Speaker 1:: [00:03:51] Okay. Thank you. In my own experience, I think that the [inaudible] is a really important factor to check the onset of asthma. Ten years ago where I was working in [inaudible] China, I did not have asthma. But now, where I work in Beijing, every day I have to inhale steroids including cortico. So I have final questions for Prof. Ge. Because even now, it's said to me this, there was no single publication concerning steroid use in the treatment of the COVID. All the evidence comes from the profession - the observational studies. How about when a patient has both COVID and COPD? How about the ER [inaudible] concerning the steroid in COPD or the COVID-19.

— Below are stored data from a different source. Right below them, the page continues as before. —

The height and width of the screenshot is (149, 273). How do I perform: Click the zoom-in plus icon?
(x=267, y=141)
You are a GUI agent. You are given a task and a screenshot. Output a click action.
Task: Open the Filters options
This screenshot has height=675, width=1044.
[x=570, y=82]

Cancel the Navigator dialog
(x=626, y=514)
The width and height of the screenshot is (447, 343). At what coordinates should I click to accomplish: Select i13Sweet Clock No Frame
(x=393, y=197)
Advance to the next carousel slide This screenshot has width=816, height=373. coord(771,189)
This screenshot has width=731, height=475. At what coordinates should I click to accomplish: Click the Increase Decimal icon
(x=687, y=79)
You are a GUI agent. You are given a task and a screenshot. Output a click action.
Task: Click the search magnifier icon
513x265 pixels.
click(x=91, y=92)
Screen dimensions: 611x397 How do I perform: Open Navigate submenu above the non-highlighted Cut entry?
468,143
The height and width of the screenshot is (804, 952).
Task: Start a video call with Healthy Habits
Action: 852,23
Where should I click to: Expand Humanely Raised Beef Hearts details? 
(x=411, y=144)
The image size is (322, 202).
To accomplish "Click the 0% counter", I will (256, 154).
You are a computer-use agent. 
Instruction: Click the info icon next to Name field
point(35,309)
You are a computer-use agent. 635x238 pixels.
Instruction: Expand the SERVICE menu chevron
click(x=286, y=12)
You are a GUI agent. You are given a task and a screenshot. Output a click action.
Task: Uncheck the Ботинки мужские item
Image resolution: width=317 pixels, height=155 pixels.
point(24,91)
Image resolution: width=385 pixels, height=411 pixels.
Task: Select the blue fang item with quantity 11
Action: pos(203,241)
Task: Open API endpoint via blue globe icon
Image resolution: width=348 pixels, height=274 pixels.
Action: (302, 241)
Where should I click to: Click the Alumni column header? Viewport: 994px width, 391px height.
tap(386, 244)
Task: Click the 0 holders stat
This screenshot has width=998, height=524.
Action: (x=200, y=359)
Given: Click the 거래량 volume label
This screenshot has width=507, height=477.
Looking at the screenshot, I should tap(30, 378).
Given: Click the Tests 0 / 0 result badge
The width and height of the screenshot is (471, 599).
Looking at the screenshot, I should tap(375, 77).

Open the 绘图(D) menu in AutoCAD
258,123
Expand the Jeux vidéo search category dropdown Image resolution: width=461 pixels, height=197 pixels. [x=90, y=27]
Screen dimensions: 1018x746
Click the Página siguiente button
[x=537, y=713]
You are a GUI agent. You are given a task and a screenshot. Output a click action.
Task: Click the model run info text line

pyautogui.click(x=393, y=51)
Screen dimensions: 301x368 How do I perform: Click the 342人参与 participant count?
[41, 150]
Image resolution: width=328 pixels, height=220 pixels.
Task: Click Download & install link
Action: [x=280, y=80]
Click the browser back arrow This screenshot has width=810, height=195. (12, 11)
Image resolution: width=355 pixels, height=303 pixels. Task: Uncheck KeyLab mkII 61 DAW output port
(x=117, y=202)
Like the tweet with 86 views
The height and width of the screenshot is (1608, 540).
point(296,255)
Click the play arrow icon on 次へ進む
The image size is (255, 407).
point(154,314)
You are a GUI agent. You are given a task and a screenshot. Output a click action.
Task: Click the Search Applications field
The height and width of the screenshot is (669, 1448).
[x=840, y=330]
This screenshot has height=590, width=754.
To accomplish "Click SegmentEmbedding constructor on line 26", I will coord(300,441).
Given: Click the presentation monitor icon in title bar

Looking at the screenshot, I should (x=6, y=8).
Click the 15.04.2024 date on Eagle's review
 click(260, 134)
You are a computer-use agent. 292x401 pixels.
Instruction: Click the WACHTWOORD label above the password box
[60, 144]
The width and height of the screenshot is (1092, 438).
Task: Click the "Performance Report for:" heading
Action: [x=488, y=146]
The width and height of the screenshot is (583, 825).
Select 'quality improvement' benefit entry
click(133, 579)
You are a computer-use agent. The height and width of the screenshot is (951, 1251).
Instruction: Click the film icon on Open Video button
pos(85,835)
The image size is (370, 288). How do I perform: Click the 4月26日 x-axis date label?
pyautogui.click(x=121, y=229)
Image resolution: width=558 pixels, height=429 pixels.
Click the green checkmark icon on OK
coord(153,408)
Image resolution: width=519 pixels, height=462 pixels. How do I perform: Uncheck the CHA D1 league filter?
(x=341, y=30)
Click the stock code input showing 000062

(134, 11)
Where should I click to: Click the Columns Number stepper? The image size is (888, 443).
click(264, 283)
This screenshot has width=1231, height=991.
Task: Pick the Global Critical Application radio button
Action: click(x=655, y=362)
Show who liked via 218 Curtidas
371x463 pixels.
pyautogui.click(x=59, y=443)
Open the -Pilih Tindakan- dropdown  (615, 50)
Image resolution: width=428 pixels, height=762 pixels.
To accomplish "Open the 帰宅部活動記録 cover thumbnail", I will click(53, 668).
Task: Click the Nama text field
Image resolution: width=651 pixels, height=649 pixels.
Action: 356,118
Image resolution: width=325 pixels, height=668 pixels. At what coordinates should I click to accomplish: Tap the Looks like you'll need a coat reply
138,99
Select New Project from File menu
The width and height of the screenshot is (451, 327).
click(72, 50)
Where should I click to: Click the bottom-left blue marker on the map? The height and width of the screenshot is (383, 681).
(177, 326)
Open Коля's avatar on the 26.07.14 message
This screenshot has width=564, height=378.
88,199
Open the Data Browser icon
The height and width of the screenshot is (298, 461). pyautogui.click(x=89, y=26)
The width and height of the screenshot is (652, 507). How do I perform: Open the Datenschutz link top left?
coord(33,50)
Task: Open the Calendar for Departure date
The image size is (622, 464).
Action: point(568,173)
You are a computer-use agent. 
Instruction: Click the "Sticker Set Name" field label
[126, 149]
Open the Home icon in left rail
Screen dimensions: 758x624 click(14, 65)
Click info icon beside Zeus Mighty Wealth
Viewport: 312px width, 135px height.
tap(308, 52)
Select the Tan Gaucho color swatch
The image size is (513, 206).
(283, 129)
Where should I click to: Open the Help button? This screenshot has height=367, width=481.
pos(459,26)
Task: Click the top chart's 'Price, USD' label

Prof. Huiqing Ge: [00:05:12] Yeah. Thank you for the question. We just have the one COVID-19 patient, he has a history of COPD. And during that - he's not so severe ARDS so it's better for us to just use the nasal high flow nasal cannula for him, and use the ICS steroids inhalation to him. And his good response to the inhalation treatment. So, that's good for him. And we also use the oral steroid at first and then change to the inhalation therapy. Thank you.

Speaker 1:: [00:05:58] Okay. Thank you very much. It's already very late at night, it's 10 o'clock. So we had a wonderful opportunity to talk about the management of chronic ill airway diseases tonight. I think it was just for this section tonight. Thank you very much.